Russia has said it may close its main gas pipeline to Germany if the West goes ahead with a ban on Russian oil.
Deputy Prime Minister Alexander Novak said a “rejection of Russian oil would lead to catastrophic consequences for the global market”, causing prices to more than double to $300 a barrel.
The US has been exploring a potential ban with allies as a way of punishing Russia for its invasion of Ukraine.
But Germany and the Netherlands rejected the plan on Monday.
The EU gets about 40% of its gas and 30% of its oil from Russia, and has no easy substitutes if supplies are disrupted.

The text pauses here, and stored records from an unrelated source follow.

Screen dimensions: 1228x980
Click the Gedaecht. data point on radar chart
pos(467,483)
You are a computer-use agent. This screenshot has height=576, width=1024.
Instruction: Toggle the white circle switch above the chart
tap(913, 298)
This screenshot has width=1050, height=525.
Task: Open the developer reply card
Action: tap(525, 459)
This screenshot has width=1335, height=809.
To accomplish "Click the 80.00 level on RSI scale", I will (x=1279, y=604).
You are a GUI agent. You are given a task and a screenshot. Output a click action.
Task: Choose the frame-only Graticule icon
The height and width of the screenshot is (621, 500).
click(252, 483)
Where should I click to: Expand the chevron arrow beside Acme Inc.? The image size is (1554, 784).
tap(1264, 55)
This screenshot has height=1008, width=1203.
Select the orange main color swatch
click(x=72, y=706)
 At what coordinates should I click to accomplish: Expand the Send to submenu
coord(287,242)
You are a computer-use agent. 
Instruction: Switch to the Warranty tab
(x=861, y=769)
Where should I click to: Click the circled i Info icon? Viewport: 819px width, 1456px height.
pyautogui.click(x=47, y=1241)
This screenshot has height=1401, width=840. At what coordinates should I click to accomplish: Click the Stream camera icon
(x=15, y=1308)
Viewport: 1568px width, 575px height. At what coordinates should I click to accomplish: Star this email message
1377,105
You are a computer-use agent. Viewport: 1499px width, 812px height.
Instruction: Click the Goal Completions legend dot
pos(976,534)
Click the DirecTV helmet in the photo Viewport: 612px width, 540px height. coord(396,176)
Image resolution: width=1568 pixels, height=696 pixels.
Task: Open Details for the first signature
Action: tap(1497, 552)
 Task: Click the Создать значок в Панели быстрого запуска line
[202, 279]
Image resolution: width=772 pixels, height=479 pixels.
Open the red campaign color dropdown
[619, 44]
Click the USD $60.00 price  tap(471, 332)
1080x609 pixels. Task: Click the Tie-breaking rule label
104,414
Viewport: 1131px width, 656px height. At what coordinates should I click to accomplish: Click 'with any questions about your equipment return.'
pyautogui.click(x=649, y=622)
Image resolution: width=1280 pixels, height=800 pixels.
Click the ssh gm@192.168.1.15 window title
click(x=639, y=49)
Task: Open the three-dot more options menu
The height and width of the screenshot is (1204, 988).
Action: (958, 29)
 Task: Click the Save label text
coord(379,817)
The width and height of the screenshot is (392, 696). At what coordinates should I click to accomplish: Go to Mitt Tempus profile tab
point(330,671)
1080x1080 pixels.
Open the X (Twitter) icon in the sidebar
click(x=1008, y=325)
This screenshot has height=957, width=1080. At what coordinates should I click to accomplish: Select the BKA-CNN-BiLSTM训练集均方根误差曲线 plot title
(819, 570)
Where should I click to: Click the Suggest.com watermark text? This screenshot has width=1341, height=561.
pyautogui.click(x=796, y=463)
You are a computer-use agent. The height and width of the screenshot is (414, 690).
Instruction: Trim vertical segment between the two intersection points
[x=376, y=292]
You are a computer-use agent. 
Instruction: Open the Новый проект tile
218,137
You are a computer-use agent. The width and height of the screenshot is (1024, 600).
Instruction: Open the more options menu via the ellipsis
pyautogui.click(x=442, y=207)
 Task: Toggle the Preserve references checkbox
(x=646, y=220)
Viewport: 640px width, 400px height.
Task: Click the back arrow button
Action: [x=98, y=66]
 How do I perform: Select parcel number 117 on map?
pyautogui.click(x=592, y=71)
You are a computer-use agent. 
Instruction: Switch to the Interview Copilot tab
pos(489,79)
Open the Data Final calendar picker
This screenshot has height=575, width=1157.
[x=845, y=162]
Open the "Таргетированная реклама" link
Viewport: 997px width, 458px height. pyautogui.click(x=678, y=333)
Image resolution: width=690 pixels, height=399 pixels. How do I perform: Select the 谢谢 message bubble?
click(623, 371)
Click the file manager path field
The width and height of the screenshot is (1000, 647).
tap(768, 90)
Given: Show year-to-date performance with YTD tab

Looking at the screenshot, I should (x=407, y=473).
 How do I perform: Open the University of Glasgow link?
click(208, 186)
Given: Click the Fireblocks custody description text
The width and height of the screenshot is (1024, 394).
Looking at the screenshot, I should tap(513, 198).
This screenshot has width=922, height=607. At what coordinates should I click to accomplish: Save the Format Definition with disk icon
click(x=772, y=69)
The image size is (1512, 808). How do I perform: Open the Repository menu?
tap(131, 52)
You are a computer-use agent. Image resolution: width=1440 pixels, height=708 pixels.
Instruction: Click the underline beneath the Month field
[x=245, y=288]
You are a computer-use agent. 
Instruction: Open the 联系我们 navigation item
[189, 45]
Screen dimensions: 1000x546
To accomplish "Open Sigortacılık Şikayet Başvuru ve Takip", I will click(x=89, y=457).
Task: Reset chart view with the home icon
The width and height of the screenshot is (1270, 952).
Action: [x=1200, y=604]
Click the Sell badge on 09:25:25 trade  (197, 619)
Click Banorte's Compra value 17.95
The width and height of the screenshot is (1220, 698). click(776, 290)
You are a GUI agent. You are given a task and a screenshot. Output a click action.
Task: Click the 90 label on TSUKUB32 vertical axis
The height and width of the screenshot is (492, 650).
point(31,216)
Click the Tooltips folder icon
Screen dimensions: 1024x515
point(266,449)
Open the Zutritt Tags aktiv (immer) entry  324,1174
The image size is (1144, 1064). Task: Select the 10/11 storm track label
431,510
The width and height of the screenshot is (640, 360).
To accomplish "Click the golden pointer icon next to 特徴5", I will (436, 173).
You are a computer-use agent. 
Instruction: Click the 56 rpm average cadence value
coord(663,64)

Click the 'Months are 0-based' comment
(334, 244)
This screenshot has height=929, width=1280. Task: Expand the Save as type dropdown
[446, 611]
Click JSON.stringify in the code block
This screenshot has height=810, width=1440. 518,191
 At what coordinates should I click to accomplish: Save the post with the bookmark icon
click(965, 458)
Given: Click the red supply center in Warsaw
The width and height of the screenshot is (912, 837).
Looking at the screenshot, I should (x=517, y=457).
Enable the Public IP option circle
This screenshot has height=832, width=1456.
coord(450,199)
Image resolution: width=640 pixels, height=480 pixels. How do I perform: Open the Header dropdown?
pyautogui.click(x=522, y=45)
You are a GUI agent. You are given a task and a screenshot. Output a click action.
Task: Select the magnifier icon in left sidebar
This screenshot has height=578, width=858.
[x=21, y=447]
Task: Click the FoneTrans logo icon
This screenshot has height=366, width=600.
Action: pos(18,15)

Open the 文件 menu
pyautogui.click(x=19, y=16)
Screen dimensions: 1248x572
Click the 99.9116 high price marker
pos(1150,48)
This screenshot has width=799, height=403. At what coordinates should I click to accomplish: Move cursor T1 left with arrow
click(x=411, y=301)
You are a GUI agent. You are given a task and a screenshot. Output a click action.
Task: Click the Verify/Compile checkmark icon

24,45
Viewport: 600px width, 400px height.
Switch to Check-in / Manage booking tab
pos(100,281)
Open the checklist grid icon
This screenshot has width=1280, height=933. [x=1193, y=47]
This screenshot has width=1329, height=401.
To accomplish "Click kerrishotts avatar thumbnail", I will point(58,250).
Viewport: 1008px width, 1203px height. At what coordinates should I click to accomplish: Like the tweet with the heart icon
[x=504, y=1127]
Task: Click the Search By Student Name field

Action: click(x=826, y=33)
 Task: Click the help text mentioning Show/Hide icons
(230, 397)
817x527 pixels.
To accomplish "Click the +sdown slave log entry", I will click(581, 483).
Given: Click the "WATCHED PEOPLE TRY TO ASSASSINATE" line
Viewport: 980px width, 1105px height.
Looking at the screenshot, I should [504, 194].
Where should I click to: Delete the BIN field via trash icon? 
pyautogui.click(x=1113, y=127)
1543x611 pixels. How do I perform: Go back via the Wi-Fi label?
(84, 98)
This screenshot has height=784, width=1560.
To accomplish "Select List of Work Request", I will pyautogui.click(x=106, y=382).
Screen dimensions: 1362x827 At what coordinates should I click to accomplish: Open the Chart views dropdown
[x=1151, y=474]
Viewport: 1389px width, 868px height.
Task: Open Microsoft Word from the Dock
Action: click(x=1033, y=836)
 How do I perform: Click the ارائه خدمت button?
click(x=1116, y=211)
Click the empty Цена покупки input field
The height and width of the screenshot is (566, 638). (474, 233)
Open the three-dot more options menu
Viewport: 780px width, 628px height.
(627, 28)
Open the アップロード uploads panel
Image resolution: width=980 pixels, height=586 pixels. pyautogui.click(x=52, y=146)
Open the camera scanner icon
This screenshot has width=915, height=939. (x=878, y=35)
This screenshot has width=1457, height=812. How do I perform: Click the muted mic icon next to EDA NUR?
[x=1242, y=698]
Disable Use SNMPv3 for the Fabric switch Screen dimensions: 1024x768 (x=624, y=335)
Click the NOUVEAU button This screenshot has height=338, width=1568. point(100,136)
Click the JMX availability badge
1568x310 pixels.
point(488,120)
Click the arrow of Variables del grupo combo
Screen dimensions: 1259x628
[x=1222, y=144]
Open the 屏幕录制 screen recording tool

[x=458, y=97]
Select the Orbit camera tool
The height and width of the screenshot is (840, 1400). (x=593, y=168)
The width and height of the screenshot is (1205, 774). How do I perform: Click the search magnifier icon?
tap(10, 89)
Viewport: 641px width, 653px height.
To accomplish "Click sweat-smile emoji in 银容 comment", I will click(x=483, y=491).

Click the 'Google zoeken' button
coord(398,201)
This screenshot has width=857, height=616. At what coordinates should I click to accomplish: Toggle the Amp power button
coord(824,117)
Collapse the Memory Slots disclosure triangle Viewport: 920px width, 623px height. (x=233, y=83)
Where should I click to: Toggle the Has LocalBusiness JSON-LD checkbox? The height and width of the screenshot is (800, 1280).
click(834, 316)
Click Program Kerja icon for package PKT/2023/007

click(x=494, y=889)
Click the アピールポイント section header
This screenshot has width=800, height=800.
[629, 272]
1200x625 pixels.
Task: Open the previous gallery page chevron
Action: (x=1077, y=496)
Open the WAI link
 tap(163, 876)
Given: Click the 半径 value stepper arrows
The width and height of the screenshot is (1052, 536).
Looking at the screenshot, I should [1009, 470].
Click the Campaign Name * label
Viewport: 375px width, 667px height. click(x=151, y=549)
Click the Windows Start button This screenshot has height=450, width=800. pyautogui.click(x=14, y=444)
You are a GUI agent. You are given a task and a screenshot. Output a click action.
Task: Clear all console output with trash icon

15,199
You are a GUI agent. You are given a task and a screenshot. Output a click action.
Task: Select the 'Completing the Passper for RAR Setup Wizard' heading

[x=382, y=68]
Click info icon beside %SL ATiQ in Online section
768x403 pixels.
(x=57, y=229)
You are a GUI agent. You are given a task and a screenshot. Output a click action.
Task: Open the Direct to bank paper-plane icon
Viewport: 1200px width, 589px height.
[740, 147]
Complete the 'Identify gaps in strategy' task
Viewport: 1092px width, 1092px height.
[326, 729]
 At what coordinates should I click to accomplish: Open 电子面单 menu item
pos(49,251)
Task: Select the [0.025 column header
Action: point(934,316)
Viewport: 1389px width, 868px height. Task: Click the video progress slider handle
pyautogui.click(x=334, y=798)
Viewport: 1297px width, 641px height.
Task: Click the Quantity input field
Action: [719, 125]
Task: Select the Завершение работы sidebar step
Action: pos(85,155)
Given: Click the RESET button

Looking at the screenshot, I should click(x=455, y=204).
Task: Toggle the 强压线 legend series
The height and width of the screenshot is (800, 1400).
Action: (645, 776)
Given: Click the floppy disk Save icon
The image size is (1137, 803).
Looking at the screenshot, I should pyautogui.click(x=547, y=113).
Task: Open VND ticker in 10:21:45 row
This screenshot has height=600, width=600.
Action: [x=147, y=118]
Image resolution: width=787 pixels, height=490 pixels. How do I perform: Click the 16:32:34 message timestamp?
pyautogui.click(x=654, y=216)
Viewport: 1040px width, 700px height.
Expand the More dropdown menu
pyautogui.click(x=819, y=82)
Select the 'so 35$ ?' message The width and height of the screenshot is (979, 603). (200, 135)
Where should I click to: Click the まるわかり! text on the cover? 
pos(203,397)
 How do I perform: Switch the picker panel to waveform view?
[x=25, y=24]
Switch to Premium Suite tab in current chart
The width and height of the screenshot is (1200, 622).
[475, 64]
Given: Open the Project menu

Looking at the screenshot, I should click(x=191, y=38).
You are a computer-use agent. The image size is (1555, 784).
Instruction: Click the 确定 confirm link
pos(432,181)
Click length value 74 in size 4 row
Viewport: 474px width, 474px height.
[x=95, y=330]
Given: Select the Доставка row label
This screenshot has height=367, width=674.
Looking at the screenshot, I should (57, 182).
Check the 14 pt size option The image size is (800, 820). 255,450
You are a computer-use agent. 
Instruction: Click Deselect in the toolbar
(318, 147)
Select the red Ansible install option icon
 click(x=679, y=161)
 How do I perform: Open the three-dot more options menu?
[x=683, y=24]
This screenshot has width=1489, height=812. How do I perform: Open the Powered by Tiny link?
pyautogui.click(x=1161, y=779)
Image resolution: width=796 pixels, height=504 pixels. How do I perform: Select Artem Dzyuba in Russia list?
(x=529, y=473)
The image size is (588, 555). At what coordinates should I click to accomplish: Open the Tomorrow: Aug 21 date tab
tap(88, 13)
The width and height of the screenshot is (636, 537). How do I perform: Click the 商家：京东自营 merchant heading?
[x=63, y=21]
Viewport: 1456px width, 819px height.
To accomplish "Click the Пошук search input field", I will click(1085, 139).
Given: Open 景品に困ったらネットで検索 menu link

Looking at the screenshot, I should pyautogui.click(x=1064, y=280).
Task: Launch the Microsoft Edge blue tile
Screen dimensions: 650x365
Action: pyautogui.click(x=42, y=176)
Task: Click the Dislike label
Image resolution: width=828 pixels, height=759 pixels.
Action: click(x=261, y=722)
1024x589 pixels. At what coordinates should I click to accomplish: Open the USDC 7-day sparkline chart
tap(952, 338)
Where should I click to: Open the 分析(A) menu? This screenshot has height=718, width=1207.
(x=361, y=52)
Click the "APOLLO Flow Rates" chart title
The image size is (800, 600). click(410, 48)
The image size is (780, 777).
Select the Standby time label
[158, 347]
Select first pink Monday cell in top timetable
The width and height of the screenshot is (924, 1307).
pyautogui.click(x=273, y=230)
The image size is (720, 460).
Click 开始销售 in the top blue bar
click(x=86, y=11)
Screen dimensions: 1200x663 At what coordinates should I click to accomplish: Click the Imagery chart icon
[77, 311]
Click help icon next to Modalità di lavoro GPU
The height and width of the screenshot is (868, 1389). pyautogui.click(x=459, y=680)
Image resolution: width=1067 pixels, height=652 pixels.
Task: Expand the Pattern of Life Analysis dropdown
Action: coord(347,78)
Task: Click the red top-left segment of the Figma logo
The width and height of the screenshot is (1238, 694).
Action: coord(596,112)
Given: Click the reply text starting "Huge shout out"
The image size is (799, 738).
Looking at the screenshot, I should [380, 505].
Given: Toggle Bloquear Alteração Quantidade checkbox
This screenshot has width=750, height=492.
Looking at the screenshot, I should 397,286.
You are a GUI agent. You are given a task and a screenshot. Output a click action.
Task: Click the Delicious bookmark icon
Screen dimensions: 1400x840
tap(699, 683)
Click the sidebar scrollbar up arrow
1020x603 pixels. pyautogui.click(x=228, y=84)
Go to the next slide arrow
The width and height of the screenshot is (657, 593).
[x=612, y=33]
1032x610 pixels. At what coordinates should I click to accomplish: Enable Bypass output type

In an address on Russian state television, Mr Novak said it would be “impossible to quickly find a replacement for Russian oil on the European market”.
“It will take years, and it will still be much more expensive for European consumers. Ultimately, they will be hurt the worst by this outcome,” he said.
Pointing to Germany’s decision last month to freeze certification of Nord Stream 2, a new gas pipeline connecting the two countries, he added that an oil embargo could prompt retaliation.
“We have every right to take a matching decision and impose an embargo on gas pumping through the [existing] Nord Stream 1 gas pipeline,” he said.
Russia is the world’s second largest gas producer and third largest oil exporter, and any move to impose sanctions on its energy industry would badly damage its own economy.